● Directions for this task
What is wanted is every record, duplicated word for word.

Stored records
● ● ● ●
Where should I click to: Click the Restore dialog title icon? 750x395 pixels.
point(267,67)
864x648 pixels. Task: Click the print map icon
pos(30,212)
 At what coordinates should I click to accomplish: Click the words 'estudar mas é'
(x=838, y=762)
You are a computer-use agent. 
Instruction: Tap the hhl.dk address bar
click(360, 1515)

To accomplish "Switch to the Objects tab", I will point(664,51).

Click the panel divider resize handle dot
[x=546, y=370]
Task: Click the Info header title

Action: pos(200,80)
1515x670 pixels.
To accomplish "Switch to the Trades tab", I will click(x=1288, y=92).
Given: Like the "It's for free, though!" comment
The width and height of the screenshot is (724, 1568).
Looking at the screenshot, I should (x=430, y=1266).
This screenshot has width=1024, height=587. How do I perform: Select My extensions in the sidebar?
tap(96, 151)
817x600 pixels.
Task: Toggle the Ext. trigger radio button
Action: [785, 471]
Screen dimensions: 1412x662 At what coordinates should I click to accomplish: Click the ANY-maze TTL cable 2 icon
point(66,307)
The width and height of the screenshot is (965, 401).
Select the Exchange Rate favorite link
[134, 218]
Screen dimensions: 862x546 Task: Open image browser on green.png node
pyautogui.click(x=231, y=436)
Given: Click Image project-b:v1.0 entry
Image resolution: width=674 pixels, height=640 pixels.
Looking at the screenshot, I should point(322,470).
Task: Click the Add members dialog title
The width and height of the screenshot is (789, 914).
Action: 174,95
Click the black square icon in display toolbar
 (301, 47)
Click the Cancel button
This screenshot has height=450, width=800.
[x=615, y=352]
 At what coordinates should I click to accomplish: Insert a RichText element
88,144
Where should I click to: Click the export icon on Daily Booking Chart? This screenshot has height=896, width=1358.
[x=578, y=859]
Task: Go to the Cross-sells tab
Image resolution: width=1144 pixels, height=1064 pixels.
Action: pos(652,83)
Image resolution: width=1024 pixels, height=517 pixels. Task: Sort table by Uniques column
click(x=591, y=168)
● ● ● ●
● Answer for the task
Where should I click to: Click the Restore dialog title icon? 750x395 pixels.
point(267,67)
864x648 pixels. Task: Click the print map icon
pos(30,212)
 At what coordinates should I click to accomplish: Click the words 'estudar mas é'
(x=838, y=762)
You are a computer-use agent. 
Instruction: Tap the hhl.dk address bar
click(360, 1515)

To accomplish "Switch to the Objects tab", I will point(664,51).

Click the panel divider resize handle dot
[x=546, y=370]
Task: Click the Info header title

Action: pos(200,80)
1515x670 pixels.
To accomplish "Switch to the Trades tab", I will click(x=1288, y=92).
Given: Like the "It's for free, though!" comment
The width and height of the screenshot is (724, 1568).
Looking at the screenshot, I should (x=430, y=1266).
This screenshot has width=1024, height=587. How do I perform: Select My extensions in the sidebar?
tap(96, 151)
817x600 pixels.
Task: Toggle the Ext. trigger radio button
Action: [785, 471]
Screen dimensions: 1412x662 At what coordinates should I click to accomplish: Click the ANY-maze TTL cable 2 icon
point(66,307)
The width and height of the screenshot is (965, 401).
Select the Exchange Rate favorite link
[134, 218]
Screen dimensions: 862x546 Task: Open image browser on green.png node
pyautogui.click(x=231, y=436)
Given: Click Image project-b:v1.0 entry
Image resolution: width=674 pixels, height=640 pixels.
Looking at the screenshot, I should point(322,470).
Task: Click the Add members dialog title
The width and height of the screenshot is (789, 914).
Action: 174,95
Click the black square icon in display toolbar
 (301, 47)
Click the Cancel button
This screenshot has height=450, width=800.
[x=615, y=352]
 At what coordinates should I click to accomplish: Insert a RichText element
88,144
Where should I click to: Click the export icon on Daily Booking Chart? This screenshot has height=896, width=1358.
[x=578, y=859]
Task: Go to the Cross-sells tab
Image resolution: width=1144 pixels, height=1064 pixels.
Action: pos(652,83)
Image resolution: width=1024 pixels, height=517 pixels. Task: Sort table by Uniques column
click(x=591, y=168)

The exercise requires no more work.